As an aside, it’s refreshing to see some main characters who aren’t squeaky-clean teen/early twenties type calculated to please some imagined demographic – ‘alternative’ characters (goth and rock types) who aren’t just there to provide the film with comic relief or depraved villains. Not to mention characters who – shock, horror! – actually smoke dope without immediately afterwards being despatched by a knife-wielding maniac.
Arguably, the film’s biggest problem is the concept that the witches of Salem were in fact malefic worshippers of Satan and not the innocent victims of mass hysteria and religious fanaticism, but anyone coming to a Rob Zombie film for historical accuracy has not so much come to the wrong building as the wrong city, probably the wrong continent and quite possible the wrong planet too – the Salem witches were hanged, for a start, not burned alive as in the film – and unlike, say, Argento’s Suspiria, the film doesn’t automatically equate female sexuality, or any manifestation of femininity that isn’t passive and virginal, with evil. Ultimately, if the film has anything to say, it’s that the past’s cruelty and tribal hatreds are only too alive and ready to do harm today.
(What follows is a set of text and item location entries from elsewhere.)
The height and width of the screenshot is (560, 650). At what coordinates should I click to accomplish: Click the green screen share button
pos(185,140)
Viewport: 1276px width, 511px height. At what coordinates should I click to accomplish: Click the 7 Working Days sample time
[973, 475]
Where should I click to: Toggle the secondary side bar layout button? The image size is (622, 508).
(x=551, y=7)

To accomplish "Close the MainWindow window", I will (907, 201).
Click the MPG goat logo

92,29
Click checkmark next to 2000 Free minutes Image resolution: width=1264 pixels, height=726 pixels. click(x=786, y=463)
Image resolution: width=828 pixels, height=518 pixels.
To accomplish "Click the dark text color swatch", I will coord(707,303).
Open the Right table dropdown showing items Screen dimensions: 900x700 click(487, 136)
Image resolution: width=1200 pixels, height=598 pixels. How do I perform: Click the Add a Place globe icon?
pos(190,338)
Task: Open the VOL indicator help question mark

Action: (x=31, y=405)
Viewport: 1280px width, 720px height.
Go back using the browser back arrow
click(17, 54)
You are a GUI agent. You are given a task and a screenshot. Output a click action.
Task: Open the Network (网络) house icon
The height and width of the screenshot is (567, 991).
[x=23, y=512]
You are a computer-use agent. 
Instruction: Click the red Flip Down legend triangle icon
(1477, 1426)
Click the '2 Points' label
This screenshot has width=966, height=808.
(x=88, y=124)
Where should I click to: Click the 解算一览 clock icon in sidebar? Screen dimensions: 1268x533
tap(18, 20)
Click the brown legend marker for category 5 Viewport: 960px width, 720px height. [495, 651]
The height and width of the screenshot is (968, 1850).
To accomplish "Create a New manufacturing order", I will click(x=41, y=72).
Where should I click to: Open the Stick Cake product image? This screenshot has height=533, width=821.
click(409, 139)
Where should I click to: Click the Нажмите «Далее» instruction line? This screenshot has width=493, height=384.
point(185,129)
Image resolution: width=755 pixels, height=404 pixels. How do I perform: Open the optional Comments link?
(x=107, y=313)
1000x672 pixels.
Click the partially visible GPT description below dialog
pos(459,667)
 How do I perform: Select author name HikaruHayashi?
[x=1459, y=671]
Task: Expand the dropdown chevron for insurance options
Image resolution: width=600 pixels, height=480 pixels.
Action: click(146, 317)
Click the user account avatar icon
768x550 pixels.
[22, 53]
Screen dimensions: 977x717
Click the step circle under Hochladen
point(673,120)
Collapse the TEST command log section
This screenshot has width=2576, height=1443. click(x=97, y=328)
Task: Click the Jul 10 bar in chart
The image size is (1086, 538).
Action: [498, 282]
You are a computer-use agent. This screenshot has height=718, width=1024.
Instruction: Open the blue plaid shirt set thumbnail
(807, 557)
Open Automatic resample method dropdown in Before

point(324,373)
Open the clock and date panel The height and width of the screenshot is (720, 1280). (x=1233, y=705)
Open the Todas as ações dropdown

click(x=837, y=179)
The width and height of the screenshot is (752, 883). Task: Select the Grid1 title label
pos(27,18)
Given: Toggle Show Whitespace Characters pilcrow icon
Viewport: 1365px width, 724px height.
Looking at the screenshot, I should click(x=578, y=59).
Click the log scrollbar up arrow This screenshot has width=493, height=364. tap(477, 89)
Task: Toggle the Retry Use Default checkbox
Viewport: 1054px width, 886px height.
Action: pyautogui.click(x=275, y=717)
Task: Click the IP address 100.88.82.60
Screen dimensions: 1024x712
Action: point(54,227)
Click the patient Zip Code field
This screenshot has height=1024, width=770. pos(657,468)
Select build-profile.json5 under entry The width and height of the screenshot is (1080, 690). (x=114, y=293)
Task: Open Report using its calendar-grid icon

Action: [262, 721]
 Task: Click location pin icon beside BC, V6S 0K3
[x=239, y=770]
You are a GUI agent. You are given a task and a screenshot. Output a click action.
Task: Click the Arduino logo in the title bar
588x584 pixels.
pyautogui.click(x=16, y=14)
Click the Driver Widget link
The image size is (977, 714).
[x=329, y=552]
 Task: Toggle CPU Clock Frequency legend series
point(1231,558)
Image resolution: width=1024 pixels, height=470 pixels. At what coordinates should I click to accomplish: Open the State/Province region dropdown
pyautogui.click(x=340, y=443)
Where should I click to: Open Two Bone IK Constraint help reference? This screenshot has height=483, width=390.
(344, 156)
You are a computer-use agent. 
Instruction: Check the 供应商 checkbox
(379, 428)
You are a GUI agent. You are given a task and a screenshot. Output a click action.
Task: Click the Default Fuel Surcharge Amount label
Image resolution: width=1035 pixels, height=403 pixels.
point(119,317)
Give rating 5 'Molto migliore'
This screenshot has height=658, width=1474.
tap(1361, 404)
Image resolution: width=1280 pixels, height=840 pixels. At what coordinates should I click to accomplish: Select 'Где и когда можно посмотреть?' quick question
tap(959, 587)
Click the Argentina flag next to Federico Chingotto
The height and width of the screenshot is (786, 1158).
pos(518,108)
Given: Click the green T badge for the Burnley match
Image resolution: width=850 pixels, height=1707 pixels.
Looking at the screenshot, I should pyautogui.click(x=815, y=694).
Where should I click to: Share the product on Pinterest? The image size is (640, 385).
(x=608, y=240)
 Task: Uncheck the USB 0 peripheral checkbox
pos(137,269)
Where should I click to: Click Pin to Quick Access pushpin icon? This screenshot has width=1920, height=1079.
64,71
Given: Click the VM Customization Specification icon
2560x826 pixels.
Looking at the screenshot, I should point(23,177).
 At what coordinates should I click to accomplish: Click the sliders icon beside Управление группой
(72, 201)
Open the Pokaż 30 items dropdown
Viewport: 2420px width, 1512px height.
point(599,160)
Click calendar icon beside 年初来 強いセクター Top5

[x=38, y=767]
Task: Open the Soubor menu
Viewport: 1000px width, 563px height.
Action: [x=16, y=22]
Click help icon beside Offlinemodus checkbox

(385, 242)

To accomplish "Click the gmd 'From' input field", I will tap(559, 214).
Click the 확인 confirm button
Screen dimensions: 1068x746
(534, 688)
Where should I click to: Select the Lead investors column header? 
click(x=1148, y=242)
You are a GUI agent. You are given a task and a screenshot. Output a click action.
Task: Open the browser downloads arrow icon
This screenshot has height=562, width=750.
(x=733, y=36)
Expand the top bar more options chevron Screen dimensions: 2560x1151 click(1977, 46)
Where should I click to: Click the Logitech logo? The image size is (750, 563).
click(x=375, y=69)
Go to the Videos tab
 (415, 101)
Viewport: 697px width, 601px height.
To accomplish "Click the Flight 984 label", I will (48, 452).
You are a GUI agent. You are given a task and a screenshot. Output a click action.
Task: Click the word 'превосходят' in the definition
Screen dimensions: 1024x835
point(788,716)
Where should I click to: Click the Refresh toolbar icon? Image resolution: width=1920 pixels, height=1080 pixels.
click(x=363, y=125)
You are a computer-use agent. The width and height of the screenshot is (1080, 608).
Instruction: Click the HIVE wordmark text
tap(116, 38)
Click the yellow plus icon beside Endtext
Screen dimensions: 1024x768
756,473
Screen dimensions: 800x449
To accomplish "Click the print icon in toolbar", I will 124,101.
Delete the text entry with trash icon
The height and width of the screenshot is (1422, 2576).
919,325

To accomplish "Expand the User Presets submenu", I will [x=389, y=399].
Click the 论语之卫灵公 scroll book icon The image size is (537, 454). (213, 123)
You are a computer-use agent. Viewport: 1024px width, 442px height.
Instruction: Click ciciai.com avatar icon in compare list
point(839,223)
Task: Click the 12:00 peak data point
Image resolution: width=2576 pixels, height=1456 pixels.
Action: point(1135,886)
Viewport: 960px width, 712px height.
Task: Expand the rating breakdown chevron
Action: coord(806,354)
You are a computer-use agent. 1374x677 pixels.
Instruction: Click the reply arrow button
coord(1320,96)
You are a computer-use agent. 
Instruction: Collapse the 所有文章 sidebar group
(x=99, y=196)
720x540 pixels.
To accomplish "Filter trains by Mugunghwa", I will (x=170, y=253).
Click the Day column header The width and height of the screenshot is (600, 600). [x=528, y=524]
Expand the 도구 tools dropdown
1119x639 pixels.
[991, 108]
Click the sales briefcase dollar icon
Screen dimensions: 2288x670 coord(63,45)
Less frightening than it is weirdly fascinating, The Lords Of Salem will divide audiences. Some of the more seasoned cineastes on the night regarded it as deeply derivative, the sum of the films that inspired the director and little else. Others will appreciate its all-out weirdness and gleeful throwing together of influences. But whatever flaws it may possess, it’s a contemporary horror film of rare passion and ambition, and beats the hell out of the formulaic dross peddled as mainstream horror these days. And its images linger in the mind long after the final reel has come to an end.
“Despite its narrative flaws and predictability, The Lords of Salem is at its highest points an incredibly stylish and downright fun film which pays tribute to some of the great cinematic horror masters of yesteryear. With a solid soundtrack from John 5, psychedelic visuals and a recognisable Rob Zombie stamp it will appeal to select fans of Zombie’s previous output. That said this is amongst his weakest films and is ultimately disappointing.”